The wonderful rejuvenating effects of “Tory sleaze” were today demonstrated in the most striking way by Sir Keir Starmer.
It is hard to remember a time when he has looked so perky at the Dispatch Box. He turned pink with pleasure, just the right colour for his politics, as he contemplated “the sleaze that’s at the heart of this Conservative Government”.
He evidently believed it was back to the good old days of the 1990s, when Labour under a bright new leader, a former barrister resident in North London, destroyed the clapped out John Major Government with its “Back to Basics” campaign and its infinite supply of minor but horribly embarrassing scandals.
“There’s a revolving door, indeed an open door,” Sir Keir claimed, between Boris Johnson’s Government and paid lobbyists.
David Cameron and Lex Greensill had been photographed “camping out in the Saudi desert having a cup of tea”.
Surely, some of us thought, a cup of coffee? But Boris Johnson wisely declined to contest the point.
Did the Prime Minister look downcast? Was he abashed? Did he turn pale under this onslaught?
No sign of that. After all, he has never in his life launched a Back to Basics campaign, and never will. He’s a live and let live sort of a guy, quite different, though he did not mention it, to Cameron, who when moral issues came up liked to strike a note of Anglican asperity.
Johnson suggested it was a bit rich to hear this stuff from the Leader of the Opposition, who was being advised by Lord Mandelson of Global Counsel Limited.
“Perhaps in the interests of full transparency,” Johnson suggested, “Lord Mandelson could be encouraged to disclose his other clients!”
“I haven’t heard a defence that ridiculous since my last days in the Crown Court!” Sir Keir chortled, turning yet pinker with pleasure. “It’s called the shoplifter’s defence: ‘Everyone else is nicking stuff so why can’t I?'”
The time, he insisted, had come “to overhaul the whole broken system”, and to hold, as Labour is urging, a full, transparent, independent inquiry: “To quote David Cameron, his old school friend, sunlight is the best disinfectant.”
Again, Johnson declined to correct an obvious inaccuracy.
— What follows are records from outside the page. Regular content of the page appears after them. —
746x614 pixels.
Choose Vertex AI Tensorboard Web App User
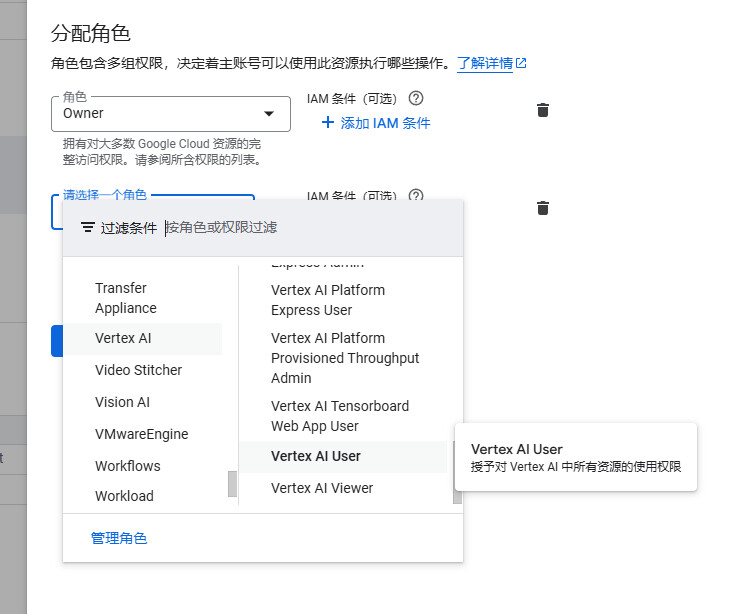click(x=340, y=416)
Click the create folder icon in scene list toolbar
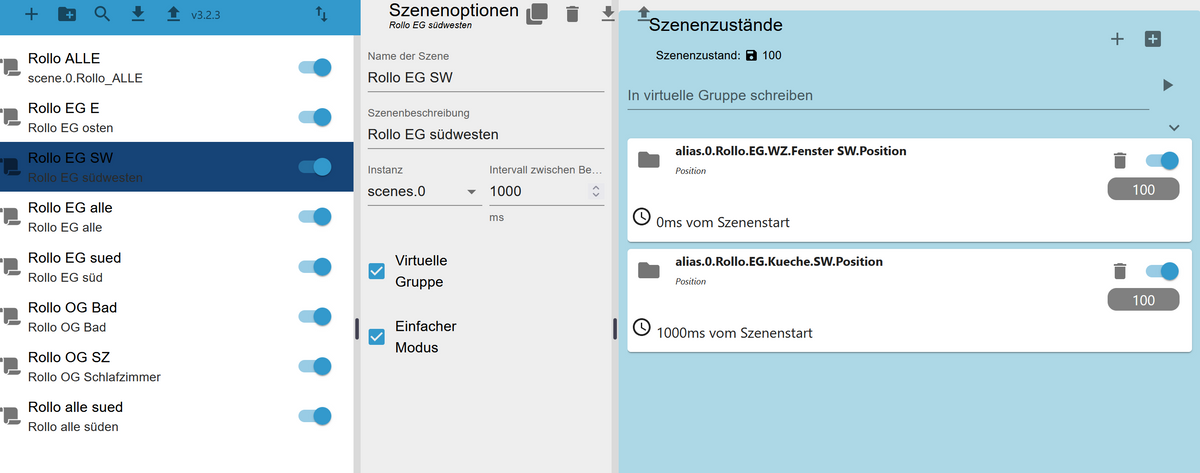Image resolution: width=1200 pixels, height=473 pixels. pos(67,14)
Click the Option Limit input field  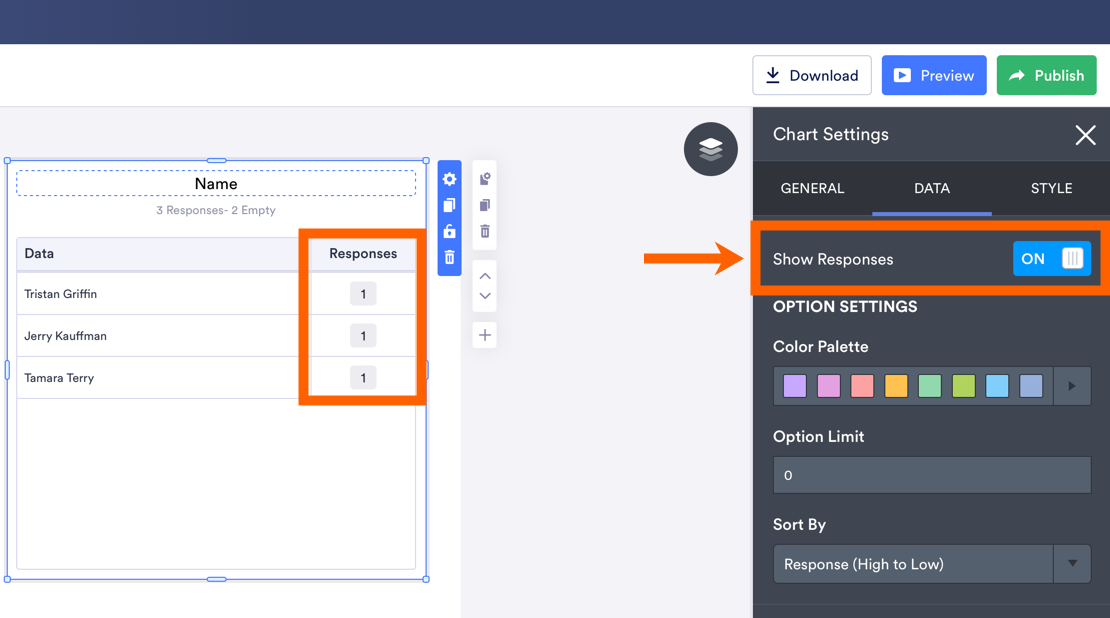(931, 475)

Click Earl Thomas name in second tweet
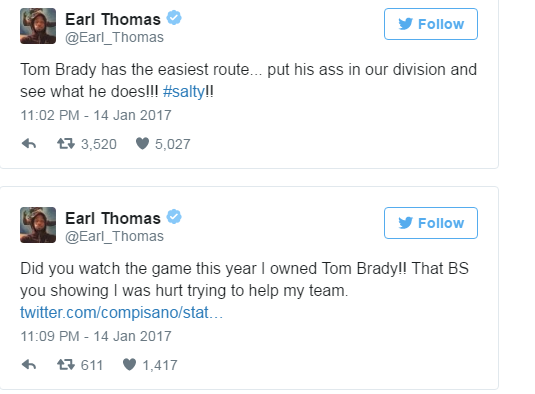click(x=113, y=218)
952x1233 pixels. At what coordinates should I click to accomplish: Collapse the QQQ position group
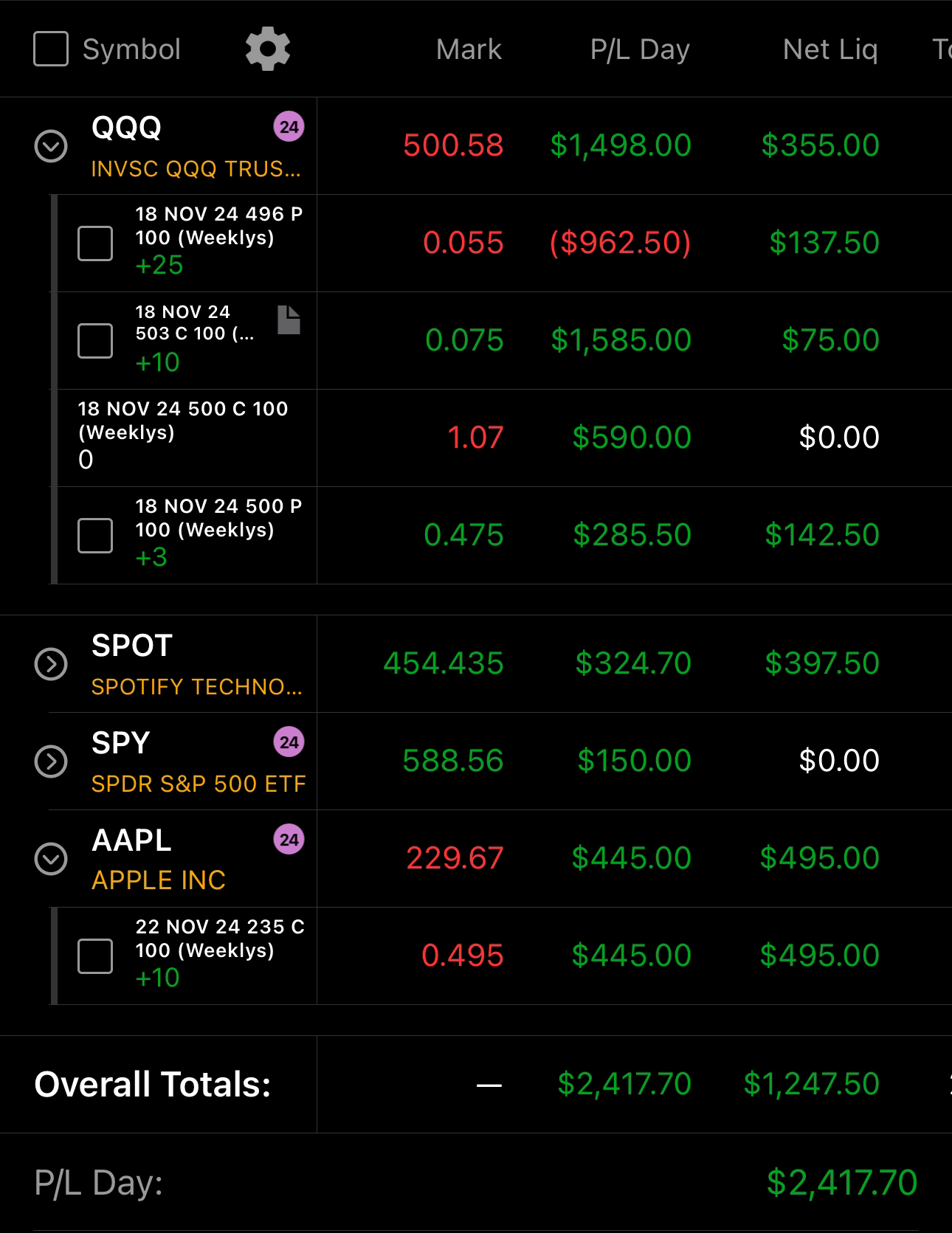[x=51, y=146]
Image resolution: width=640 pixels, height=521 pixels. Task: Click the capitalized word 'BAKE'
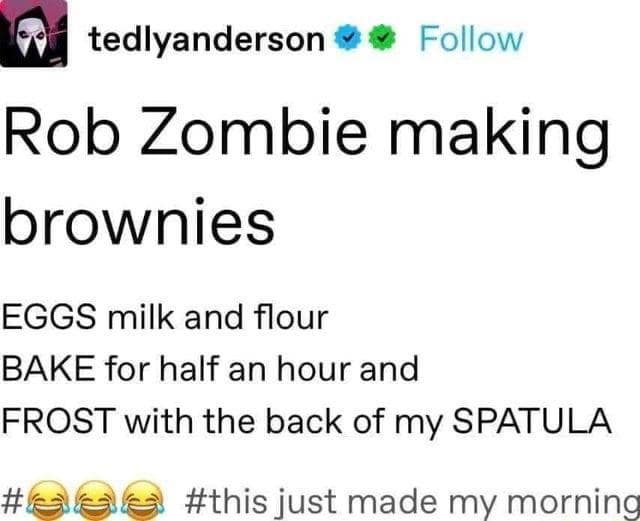pos(49,368)
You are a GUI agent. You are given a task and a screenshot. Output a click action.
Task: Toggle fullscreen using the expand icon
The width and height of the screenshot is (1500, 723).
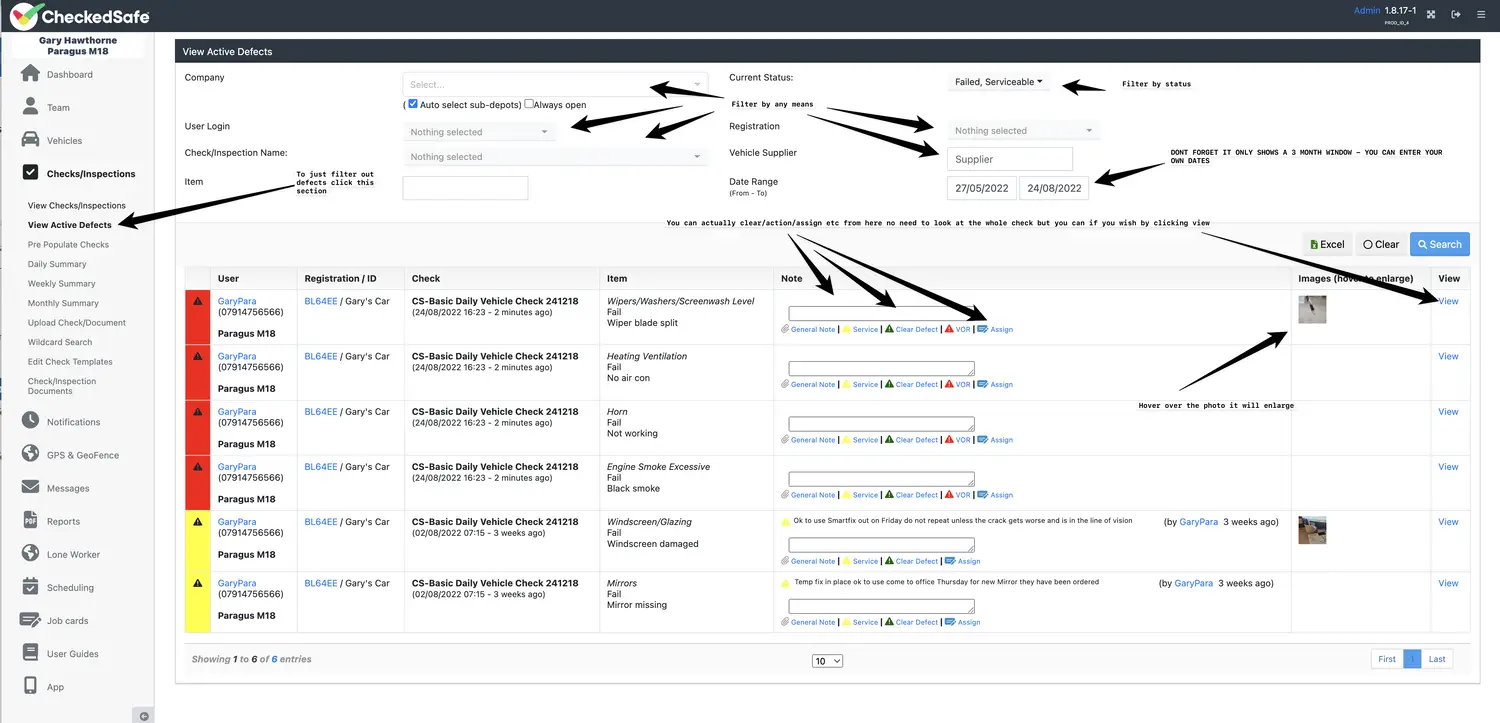(x=1431, y=14)
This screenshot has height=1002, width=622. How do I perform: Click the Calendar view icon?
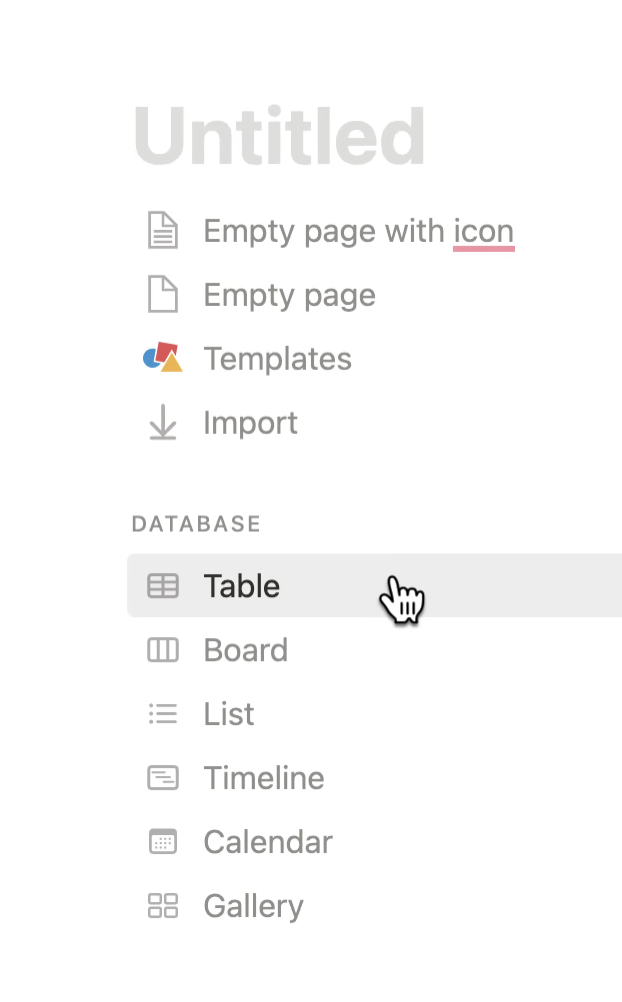click(x=162, y=842)
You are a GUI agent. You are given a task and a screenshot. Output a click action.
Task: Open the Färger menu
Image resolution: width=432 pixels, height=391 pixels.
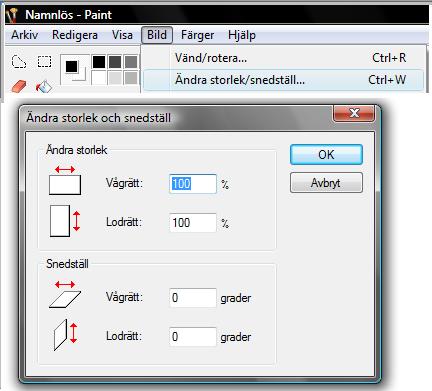pos(197,35)
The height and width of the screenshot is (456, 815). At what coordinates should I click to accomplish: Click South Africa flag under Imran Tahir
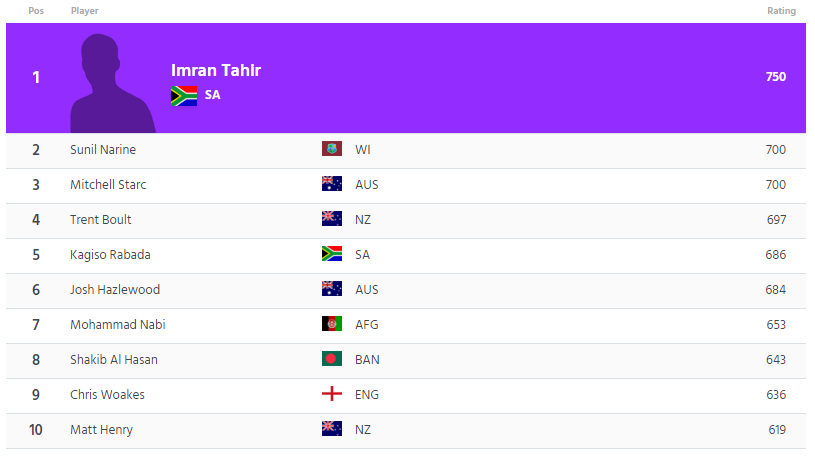tap(184, 96)
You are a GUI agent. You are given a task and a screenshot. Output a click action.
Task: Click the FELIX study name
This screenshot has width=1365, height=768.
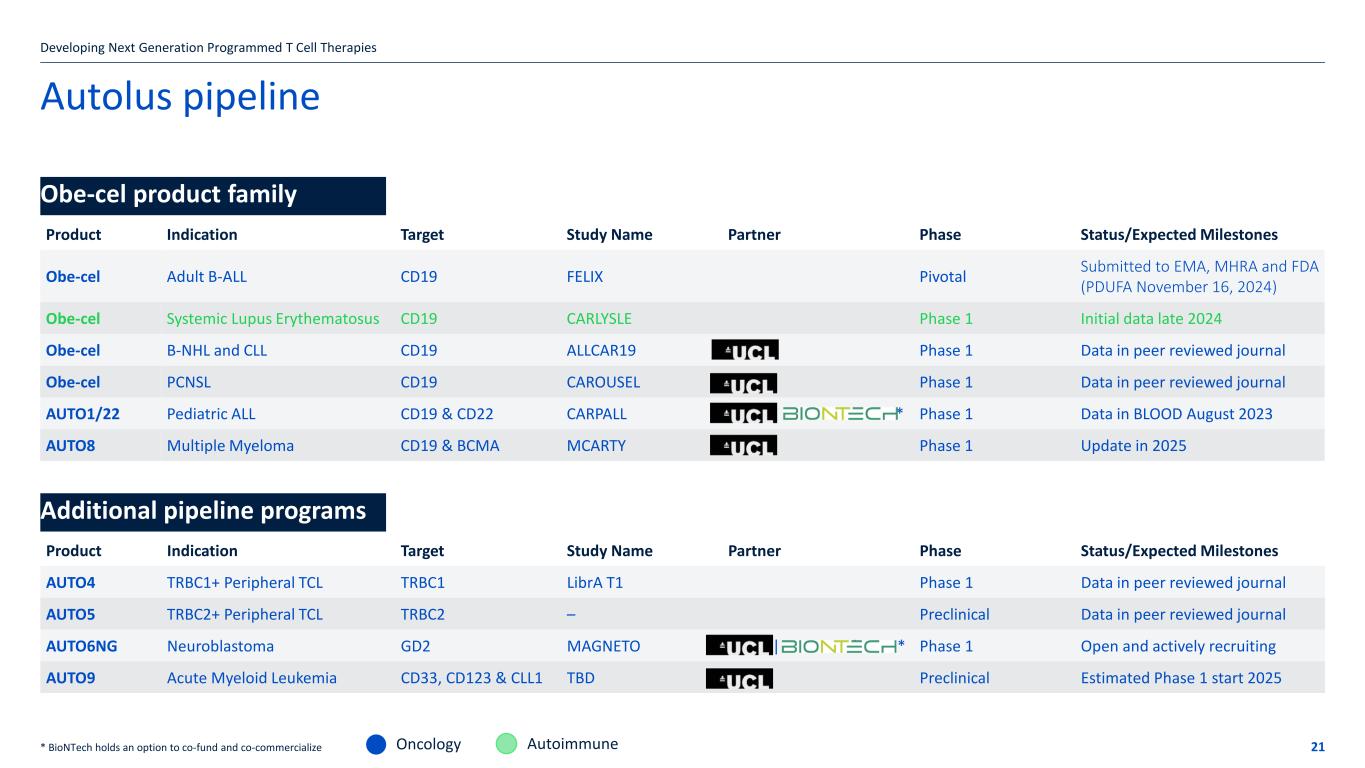tap(585, 276)
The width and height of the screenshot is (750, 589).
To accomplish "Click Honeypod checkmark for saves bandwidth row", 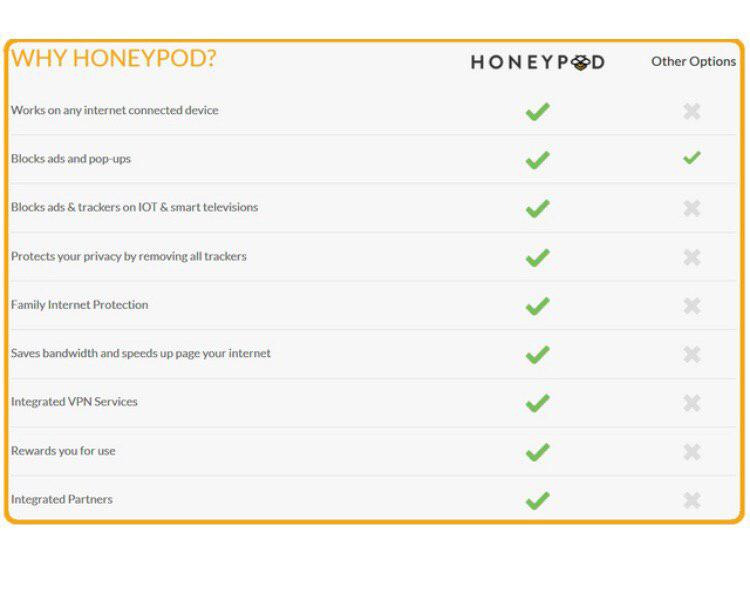I will [538, 355].
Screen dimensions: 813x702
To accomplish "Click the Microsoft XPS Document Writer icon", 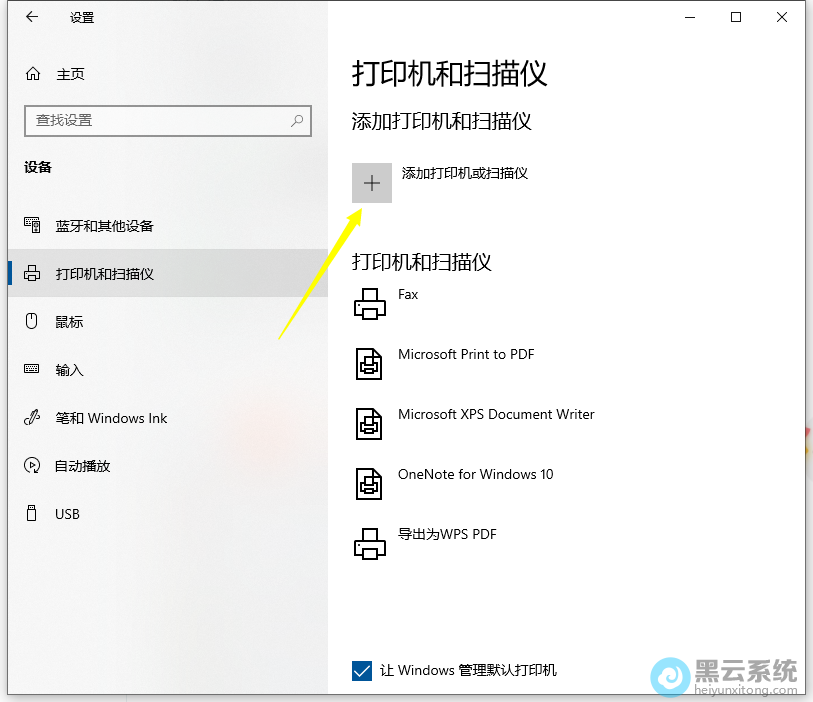I will point(370,423).
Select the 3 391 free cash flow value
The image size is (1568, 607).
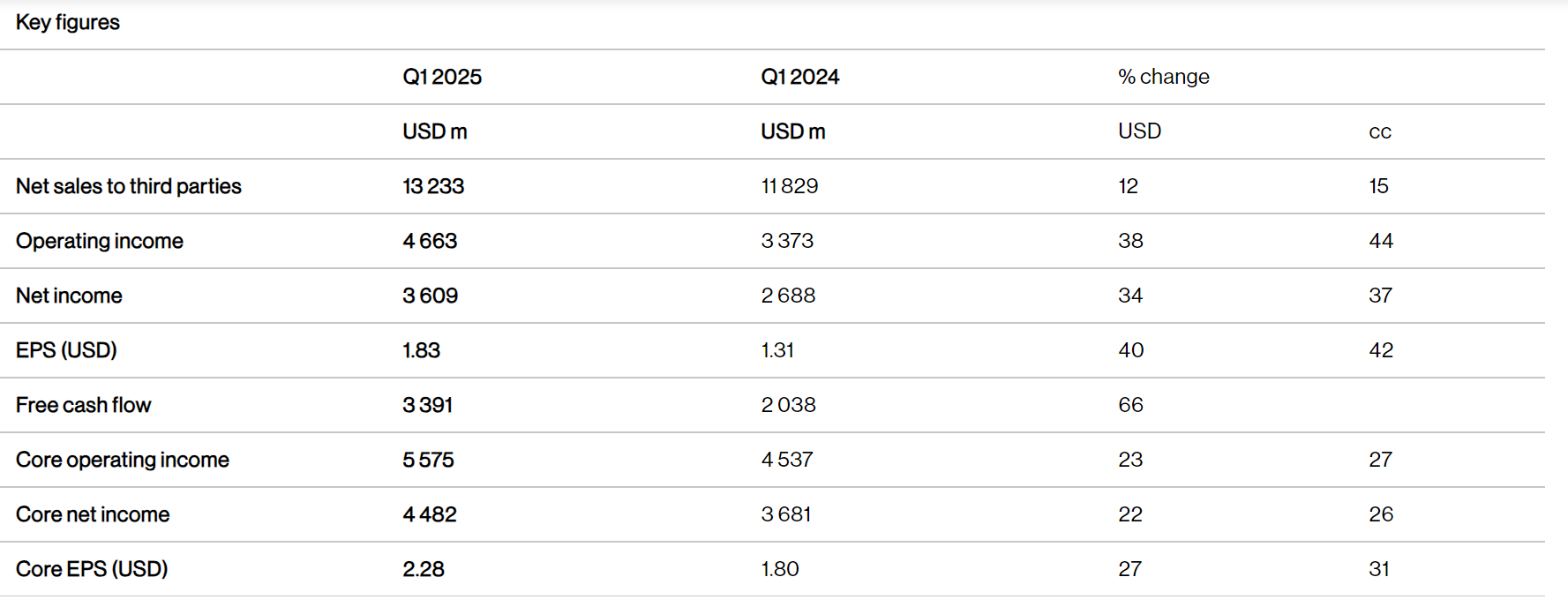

He and Cameron were on friendly terms, but were not friends. Their mentalities could scarcely be less compatible.
The Prime Minister nevertheless picked up the reference to school. He said that to have an investigation by a parliamentary committee, as urged by Labour, would be useless: “His solution is yet again to have politicians marking their own homework.”
Not, perhaps, the most flattering thing to say about the House of Commons, but quite likely true.
Ruth Cadbury (Lab, Brentford and Isleworth) asked Johnson when he last spoke to Cameron.
Johnson, airly: “The honest truth, I cannot remember when I last spoke to Dave, but if she wants to know if I’ve had any contact with him about any of the matters that have been in the press, the answer is no.”
Hywel Williams (Plaid Cymru, Arfon) wondered whether the PM agreed “that on important matters of public policy politicians must not lie”.
Johnson: “We all concur with the basic principle that he’s just enunciated.”